Os dias longos de cárcere demandam atividades que variam entre trabalhos simples, como confecção de pipas e bolas de futebol; atividades artísticas como desenhos e esculturas, algumas rudimentares, mas outras que impressionam pela qualidade; religiões diversas contam com adeptos do catolicismo, candomblé, evangélicos, etc. E atividades ilícitas como produção da chamada “maria louca”, a cachaça de restos de comida; separação de pedras de crack e papelotes com maconha. Há uma série de equívocos por trás da presença de drogas na cadeia, afinal alguém permite que estas substâncias cheguem até os presos, os carcereiros sem auxílio policiais – quase sempre mal preparados – não têm condições de arriscar a própria vida para coibir o tráfico interno e devemos considerar o fato de que drogas como o crack geram alta dependência do usuário. É extremamente difícil abandonar o vício quando em liberdade e com apoio de pessoas próximas, mais ainda quando o usuário está encarcerado, sem tratamento para desintoxicação e estimulado pelos presos a continuar.
Algumas críticas que um filme desse tipo recebe são previsíveis. Antes mesmo de assistir, apenas pela descrição da obra, logo diversos indignados se reúnem dispostos a acenderem suas tochas e partirem para a caça às bruxas, argumentando que os detentos não estão em hoteis cinco estrelas, que devem pagar pelos seus erros e contam com mais regalias do que deveriam.
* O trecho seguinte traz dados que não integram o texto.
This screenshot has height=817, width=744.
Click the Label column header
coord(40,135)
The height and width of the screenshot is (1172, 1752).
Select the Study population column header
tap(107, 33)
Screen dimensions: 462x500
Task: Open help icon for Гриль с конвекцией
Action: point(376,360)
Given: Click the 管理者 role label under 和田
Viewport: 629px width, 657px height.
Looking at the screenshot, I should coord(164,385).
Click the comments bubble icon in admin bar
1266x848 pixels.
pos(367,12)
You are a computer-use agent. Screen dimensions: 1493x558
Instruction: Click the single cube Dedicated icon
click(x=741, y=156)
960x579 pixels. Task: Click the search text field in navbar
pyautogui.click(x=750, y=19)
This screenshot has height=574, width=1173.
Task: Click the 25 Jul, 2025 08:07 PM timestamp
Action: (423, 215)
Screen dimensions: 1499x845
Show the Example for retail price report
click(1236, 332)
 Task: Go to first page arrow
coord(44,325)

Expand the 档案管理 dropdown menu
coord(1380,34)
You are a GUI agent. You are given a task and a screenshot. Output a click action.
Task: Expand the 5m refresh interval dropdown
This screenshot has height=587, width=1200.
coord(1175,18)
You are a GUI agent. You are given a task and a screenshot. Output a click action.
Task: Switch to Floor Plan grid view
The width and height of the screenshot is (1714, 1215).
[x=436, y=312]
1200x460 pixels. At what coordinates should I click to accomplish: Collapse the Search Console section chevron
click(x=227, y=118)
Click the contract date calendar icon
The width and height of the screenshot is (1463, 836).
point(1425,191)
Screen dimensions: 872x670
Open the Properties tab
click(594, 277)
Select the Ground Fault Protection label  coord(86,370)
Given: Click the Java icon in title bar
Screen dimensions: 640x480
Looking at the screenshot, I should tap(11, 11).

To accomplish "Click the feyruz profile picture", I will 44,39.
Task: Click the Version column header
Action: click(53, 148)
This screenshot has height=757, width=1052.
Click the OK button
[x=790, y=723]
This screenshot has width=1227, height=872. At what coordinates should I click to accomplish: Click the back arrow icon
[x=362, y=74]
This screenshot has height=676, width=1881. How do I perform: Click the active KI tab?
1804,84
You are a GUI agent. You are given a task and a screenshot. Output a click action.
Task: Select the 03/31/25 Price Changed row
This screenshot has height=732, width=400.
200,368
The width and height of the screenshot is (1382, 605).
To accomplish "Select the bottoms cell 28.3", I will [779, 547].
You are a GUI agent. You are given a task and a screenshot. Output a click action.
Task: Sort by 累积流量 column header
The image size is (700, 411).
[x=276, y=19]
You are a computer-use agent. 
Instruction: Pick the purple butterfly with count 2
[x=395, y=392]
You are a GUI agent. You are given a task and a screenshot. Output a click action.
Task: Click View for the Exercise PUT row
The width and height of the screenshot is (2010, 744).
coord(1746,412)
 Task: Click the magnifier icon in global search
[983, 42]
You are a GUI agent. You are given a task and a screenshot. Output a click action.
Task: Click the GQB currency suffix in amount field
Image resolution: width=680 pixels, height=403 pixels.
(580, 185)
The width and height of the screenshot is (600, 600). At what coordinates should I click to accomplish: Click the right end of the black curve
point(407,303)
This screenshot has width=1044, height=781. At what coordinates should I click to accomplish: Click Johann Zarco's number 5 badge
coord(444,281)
De fato alguns daqueles homens proporcionaram terrores inenarráveis às suas vítimas, e devem pagar pelos seus erros, porém tratá-los como animais selvagens não atestaria seus comportamentos desumanos? Além disso, nem todos os detentos cometeram crimes hediondos, sendo que muitos por delitos leves vivem em meio aos ratos, com atendimento médico que permite que uma úlcera ressalte na barriga de um detento tal qual um alien prestes a nascer, uma perna fique necrosada ou que uma tuberculose ganglionar deforme completamente o pescoço de um ser humano.
Há um consenso nas sociedades em geral de que as condições de vida em um presídio devem ser piores que as piores moradias dos que não estão presos. Isso explica um pouco dos motivos que levam a cidade mais rica do país manter jaulas de seres humanos tão precárias, pois não há outra forma de manter um presídio pior que palafitas e favelas, diante das quais o governo insiste em não tomar providências. Agrada a classe média que defende o sofrimento dos detentos – mesmo que esses maus tratos venham sendo aplicados sem resultados há décadas – e, como indica um detento, mantém os presos sem instrução e sem senso crítico que possa gerar protestos conscientes contra um estado corrupto, que desvia rios de dinheiros sem nenhum tipo de punição para classes que economicamente formam o topo da sociedade, mas em atitudes formam uma escória de ladrões impunes.
Diante das imagens que mostram detentos sendo tratados de forma semelhante aos escravos, ou até pior, fica a dúvida: se a sociedade os trata tão mal, como eles tratarão a sociedade quando forem libertados?